Material for the task section start

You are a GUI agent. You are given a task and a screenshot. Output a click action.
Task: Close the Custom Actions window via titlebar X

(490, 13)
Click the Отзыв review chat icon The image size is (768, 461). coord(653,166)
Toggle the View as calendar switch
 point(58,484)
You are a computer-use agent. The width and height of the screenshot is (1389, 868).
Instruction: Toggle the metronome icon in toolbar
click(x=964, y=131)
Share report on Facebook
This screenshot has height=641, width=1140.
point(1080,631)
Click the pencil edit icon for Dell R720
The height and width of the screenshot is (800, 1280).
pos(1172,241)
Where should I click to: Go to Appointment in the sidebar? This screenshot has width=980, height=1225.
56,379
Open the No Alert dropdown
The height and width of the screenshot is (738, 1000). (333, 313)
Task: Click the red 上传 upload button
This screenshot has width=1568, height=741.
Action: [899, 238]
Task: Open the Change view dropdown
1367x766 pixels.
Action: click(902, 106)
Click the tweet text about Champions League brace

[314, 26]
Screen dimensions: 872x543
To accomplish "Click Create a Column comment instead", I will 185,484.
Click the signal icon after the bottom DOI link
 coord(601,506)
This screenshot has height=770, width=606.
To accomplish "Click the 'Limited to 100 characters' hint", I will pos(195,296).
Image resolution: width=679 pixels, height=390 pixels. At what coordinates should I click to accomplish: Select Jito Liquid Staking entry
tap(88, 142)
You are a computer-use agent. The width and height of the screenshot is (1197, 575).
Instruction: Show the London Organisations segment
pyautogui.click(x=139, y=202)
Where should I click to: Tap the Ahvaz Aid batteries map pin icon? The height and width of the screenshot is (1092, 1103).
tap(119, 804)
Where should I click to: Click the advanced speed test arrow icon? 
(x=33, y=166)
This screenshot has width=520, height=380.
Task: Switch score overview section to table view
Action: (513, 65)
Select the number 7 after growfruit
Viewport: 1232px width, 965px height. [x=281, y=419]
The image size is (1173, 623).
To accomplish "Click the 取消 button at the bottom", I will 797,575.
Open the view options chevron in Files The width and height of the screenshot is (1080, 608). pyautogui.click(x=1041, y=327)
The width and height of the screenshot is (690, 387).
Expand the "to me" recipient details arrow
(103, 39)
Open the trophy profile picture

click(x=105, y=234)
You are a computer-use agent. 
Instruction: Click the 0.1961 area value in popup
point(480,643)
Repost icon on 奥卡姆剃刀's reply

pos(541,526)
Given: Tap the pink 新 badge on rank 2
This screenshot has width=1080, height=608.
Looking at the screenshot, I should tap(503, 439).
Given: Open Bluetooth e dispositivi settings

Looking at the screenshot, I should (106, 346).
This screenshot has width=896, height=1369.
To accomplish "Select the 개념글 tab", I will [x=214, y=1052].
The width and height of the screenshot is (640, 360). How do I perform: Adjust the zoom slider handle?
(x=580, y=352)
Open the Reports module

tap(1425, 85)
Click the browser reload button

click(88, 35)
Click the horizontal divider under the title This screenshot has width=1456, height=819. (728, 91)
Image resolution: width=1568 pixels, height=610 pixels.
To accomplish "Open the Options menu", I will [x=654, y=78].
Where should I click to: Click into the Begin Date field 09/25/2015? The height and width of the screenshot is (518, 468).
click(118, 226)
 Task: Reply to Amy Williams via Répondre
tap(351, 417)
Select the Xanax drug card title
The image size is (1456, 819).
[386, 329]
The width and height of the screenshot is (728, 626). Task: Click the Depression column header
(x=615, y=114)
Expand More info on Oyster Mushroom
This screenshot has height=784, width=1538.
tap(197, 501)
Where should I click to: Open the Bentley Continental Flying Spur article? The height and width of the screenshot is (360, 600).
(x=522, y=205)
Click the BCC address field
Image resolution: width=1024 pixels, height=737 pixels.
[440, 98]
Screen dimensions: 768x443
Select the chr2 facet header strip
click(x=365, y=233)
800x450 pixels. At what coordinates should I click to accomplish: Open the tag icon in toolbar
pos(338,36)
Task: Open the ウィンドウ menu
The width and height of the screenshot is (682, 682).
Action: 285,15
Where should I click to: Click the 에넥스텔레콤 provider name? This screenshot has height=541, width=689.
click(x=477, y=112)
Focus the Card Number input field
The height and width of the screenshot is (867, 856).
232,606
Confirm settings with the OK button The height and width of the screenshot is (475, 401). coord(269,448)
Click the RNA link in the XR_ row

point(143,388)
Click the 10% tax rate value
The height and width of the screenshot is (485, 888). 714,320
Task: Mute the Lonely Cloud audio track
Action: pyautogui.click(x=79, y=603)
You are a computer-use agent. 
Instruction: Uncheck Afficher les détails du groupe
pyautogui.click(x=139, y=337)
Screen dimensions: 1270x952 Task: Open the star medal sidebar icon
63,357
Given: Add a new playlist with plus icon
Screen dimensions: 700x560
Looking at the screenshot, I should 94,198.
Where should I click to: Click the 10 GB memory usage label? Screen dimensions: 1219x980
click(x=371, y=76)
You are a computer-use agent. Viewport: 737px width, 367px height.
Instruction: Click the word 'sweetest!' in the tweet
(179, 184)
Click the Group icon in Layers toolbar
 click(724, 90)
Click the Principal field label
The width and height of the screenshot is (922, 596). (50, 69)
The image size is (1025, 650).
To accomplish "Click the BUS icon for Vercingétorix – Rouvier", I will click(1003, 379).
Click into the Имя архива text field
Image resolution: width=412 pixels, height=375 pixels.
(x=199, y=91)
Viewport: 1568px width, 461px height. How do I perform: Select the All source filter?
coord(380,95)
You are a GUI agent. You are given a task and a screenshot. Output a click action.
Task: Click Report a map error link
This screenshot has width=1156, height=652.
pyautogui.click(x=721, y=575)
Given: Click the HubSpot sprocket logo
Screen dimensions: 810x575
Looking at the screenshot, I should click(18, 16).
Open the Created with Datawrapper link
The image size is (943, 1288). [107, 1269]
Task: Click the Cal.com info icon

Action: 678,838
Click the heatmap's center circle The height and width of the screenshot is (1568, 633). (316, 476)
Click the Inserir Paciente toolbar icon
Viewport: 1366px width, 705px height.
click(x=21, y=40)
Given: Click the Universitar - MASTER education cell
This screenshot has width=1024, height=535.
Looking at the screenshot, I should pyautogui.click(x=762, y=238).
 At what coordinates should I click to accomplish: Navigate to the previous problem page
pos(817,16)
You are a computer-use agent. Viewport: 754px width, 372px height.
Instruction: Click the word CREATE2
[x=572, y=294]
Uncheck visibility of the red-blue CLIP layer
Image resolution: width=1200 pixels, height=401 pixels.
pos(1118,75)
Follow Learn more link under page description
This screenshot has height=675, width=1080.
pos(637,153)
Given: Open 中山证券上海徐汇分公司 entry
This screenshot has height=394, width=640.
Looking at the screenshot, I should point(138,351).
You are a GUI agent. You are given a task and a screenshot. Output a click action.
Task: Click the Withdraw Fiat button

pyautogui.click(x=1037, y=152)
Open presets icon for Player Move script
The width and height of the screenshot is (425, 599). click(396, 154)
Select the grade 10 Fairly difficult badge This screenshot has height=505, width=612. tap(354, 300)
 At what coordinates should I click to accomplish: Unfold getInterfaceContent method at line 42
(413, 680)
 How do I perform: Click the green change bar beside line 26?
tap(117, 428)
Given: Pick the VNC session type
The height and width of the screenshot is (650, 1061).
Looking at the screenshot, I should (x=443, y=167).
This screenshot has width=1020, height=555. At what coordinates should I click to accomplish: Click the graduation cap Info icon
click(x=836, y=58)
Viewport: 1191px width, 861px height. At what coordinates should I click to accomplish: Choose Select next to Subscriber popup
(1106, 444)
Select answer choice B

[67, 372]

Material for the task section end

» **What the task requires**
Throughout the data above, find each line that includes the string "computer"; state only how many there are.

» **Result of this exercise**
6